Du haut de ce rivage, la vue panoramique sur l'océan est captivante. Son sable doré suffisamment protégé par une coupe frontale en hauteur dans les couches rocheuses qui dissimulent jalousement ce site dont tout le monde s'accorde sur la particularité de son microclimat. Toujours au nord de la ville, une troisième plage dite «Sid Lboudala» se pointe à l'horizon et s'impose par son caractère vierge et sauvage. Paraissant comme une presque île et connue par la fraîcheur exceptionnelle de son climat très convoité en période de canicule ou en cas de quête de poisson de qualité. Il s'agit là d'un site qui fait également le bonheur des amateurs de pêche et des spéléologues et ce, grâce à sa grotte «Goraâni» qui rivalise avec la grotte «Charkarkar» située à 12 kilomètres au nord ouest de Chémaïa à proximité du lac salé de «Zima». Du coup, on s'aperçoit que la côte nord de la ville de Safi se dresse le plus souvent en hauteur face à la mer offrant ainsi des vues idylliques à l'image de celle du cap de Safi (ex Borj Nador), de Sidi Khlil ou encore de Sidi Bouchta où l'accès des pêcheurs à leurs barques en mer nécessite assez souvent des gestes on peu plus acrobatiques.
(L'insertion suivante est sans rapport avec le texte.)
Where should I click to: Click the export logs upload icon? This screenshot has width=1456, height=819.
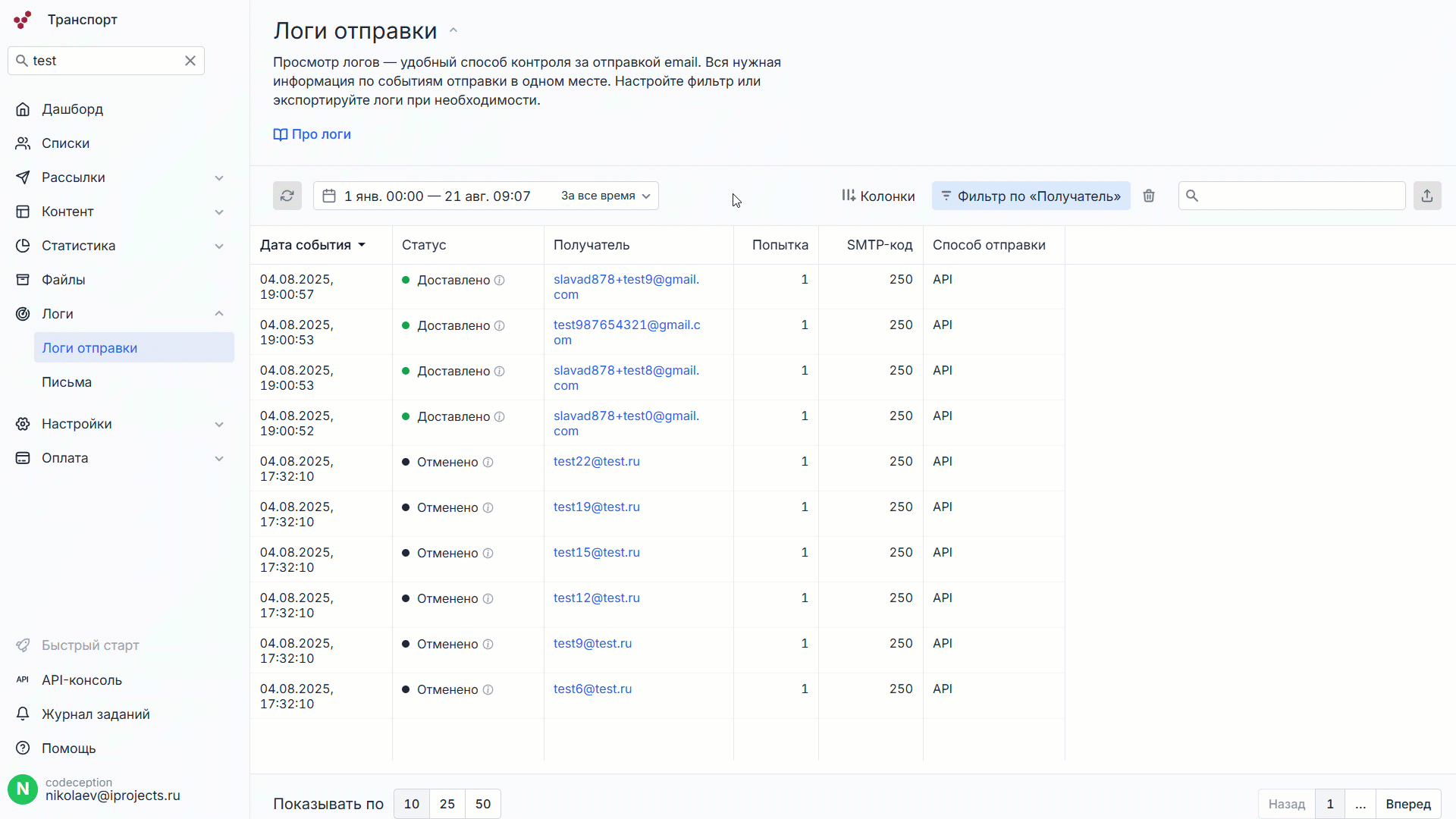coord(1427,196)
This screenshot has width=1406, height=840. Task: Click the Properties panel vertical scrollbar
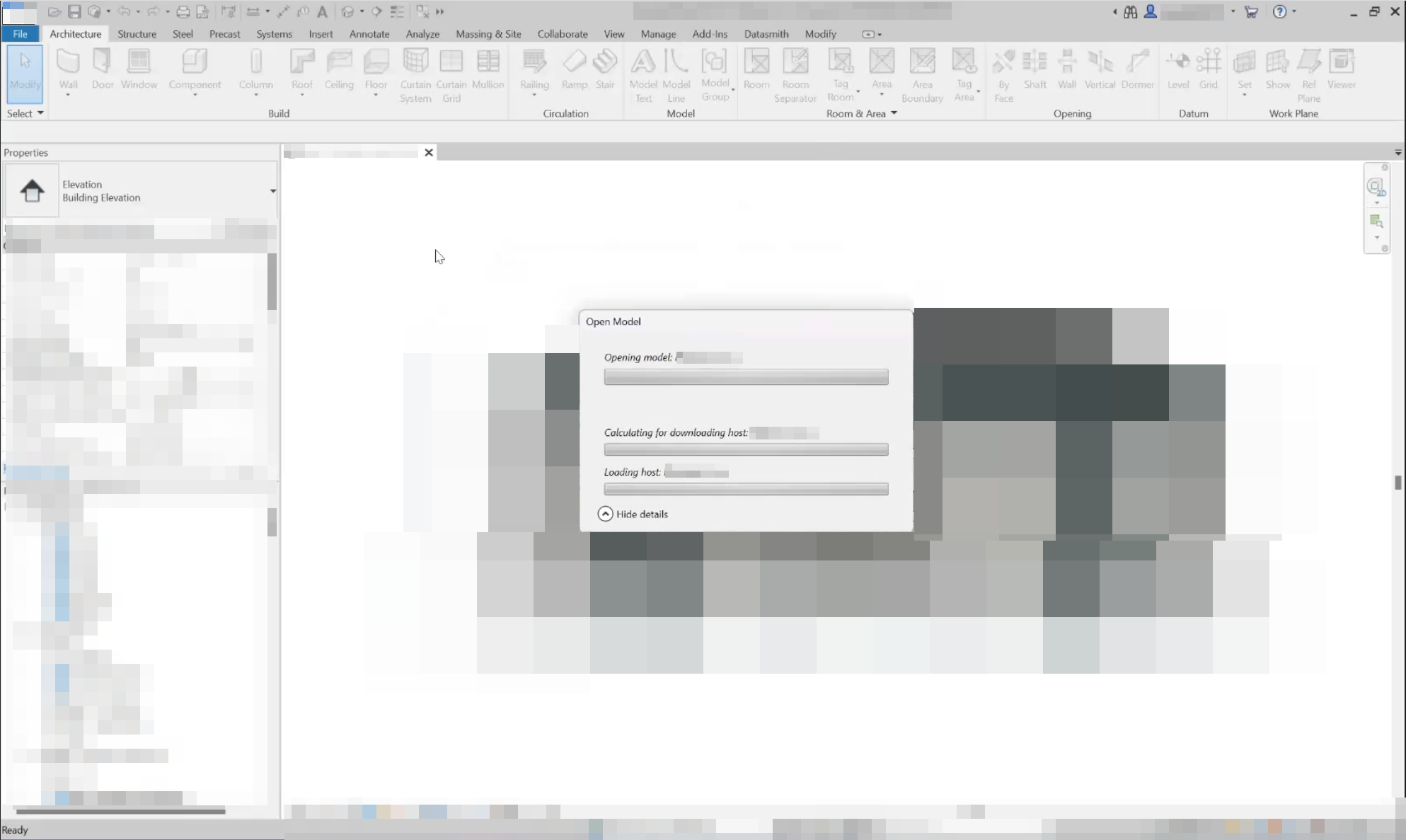(x=272, y=282)
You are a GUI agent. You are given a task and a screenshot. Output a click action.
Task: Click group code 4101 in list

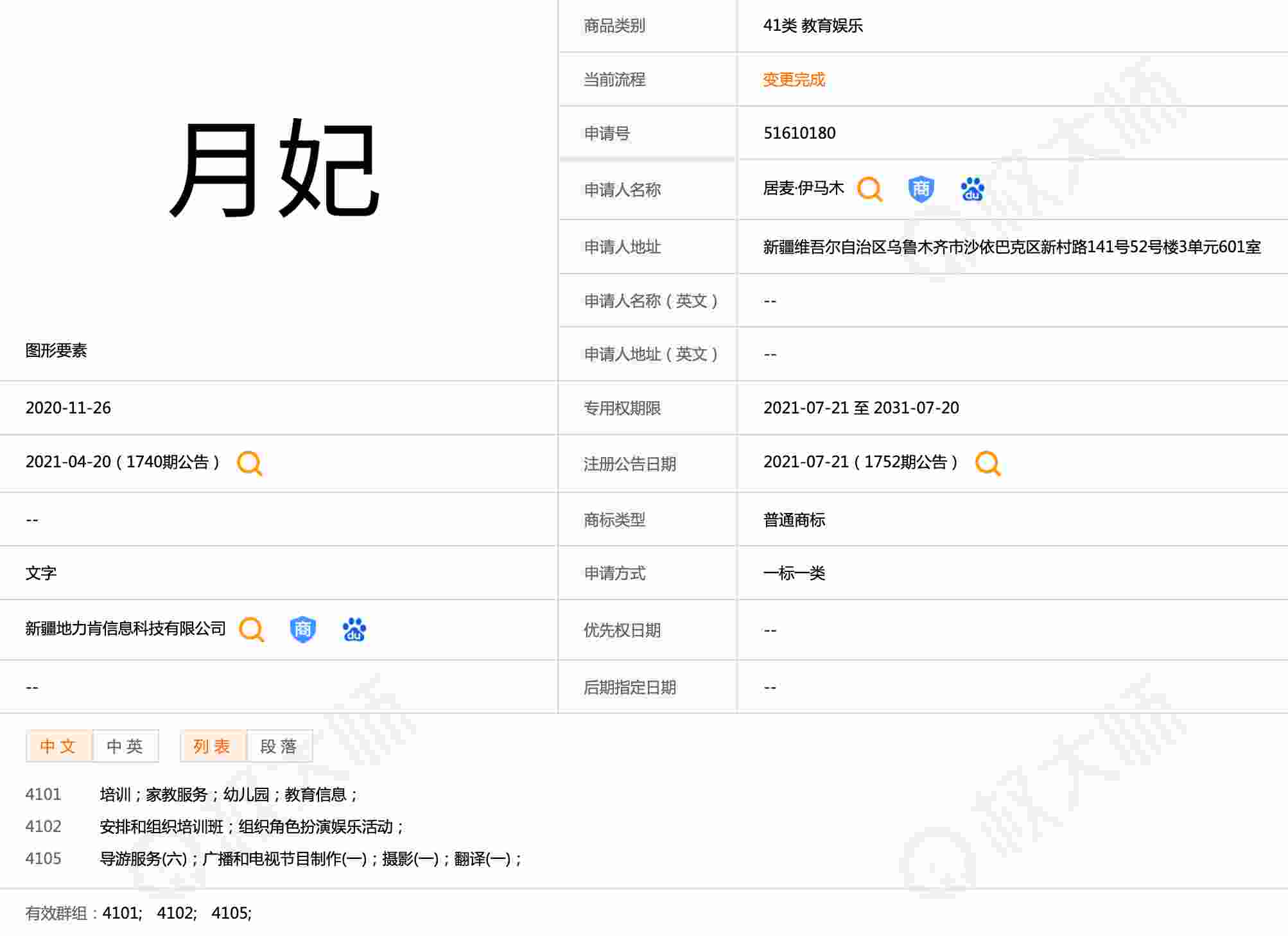point(43,795)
Ce tronçon côtier abrite aussi Sidi Benkrara, un site apaisant connu par ses grottes et la qualité de ses eaux douces souterraines.
La falaise de Sidi Bouzid
En descendant la falaise de Sidi Bouzid en direction vers la ville, les grillades de poisson frais sont là pour offrir les délices de la sardine grillée et des plats cuisinés à la safiote à tout visiteur avisé. Il convient de rappeler dans ce cadre que l'art culinaire de Safi s'offre le privilège d'occuper encore et toujours une des positions les plus honorables au niveau de la cuisine marocaine. En allant vers le sud de la ville, on constatera non sans étonnement un paysage tout à fait contrastant par rapport à la partie nord. En effet, la côte située au sud de la ville offre, hormis le Jorf Lihoudi, Agraba et la falaise de Souiria, un paysage plutôt aplati jouxtant le niveau de la mer et dégage une quiétude jusqu'à la plage de Souira kédima dont l'aménagement récent mérite d'être souligné. La station balnéaire de Souira Kédima, une des plus prisées en été, notamment marquée par la forteresse dite «Agouz» ne se contente plus d'estivants saisonniers mais attire de vrais résidents qui viennent pour investir et s'y installer définitivement. Au-delà d cette plage, la côte reprend son air sauvage aride.